RECORDS FOR THE EXERCISE below:
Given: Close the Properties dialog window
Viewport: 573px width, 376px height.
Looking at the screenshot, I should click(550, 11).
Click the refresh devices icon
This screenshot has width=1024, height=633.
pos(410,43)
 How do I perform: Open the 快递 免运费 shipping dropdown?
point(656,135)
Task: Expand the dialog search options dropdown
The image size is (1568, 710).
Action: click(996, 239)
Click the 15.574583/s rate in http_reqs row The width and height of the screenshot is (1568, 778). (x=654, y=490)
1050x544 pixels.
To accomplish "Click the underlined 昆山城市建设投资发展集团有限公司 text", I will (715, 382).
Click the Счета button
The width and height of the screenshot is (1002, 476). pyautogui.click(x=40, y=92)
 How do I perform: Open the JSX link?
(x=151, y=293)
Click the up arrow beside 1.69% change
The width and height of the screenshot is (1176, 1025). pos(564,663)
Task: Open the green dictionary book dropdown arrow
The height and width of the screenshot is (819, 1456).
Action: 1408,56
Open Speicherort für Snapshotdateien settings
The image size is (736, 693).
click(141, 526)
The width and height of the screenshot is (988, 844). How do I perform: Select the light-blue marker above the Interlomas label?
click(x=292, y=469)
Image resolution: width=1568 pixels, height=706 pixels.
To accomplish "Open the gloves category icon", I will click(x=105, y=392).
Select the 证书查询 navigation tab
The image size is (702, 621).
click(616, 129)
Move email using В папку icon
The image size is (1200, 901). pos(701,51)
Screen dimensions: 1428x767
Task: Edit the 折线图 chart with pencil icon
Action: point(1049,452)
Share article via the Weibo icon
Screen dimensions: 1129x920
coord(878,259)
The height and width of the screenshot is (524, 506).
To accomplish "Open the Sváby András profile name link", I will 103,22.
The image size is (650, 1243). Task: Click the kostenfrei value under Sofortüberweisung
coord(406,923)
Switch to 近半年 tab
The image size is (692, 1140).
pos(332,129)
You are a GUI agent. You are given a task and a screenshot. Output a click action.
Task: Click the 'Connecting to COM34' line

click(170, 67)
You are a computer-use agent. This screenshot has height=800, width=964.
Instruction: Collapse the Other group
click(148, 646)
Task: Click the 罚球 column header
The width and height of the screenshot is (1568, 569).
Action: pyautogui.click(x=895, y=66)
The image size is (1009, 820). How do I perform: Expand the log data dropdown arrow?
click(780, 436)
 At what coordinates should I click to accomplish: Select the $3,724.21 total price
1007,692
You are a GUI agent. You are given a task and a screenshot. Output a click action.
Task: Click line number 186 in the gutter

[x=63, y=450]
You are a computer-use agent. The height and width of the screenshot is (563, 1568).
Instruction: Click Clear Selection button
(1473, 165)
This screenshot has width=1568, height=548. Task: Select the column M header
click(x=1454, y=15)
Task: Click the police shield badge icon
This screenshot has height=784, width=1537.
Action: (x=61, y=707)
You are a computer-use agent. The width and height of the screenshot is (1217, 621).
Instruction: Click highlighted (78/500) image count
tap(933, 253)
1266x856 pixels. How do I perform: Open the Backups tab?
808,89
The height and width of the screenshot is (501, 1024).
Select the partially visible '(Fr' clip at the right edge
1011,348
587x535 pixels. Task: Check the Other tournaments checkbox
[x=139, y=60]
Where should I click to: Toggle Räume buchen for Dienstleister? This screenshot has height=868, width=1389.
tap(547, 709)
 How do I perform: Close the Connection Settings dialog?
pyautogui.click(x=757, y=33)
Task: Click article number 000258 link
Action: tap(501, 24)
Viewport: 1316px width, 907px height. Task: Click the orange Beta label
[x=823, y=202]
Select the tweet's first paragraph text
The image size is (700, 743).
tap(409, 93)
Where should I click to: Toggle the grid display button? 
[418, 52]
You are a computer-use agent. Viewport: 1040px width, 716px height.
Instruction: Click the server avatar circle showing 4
End of RECORDS FOR THE EXERCISE.
▶ [THE PROBLEM]:
Every line above that holds the string "agent" should be copied out.

▶ [TASK RESPONSE]:
You are a GUI agent. You are given a task and a screenshot. Output a click action.
You are a computer-use agent. This screenshot has height=800, width=964.
You are a GUI agent. You are given a task and a screenshot. Output a click action.
You are a computer-use agent. The height and width of the screenshot is (563, 1568).
You are a computer-use agent. The width and height of the screenshot is (1217, 621).
You are a computer-use agent. Viewport: 1040px width, 716px height.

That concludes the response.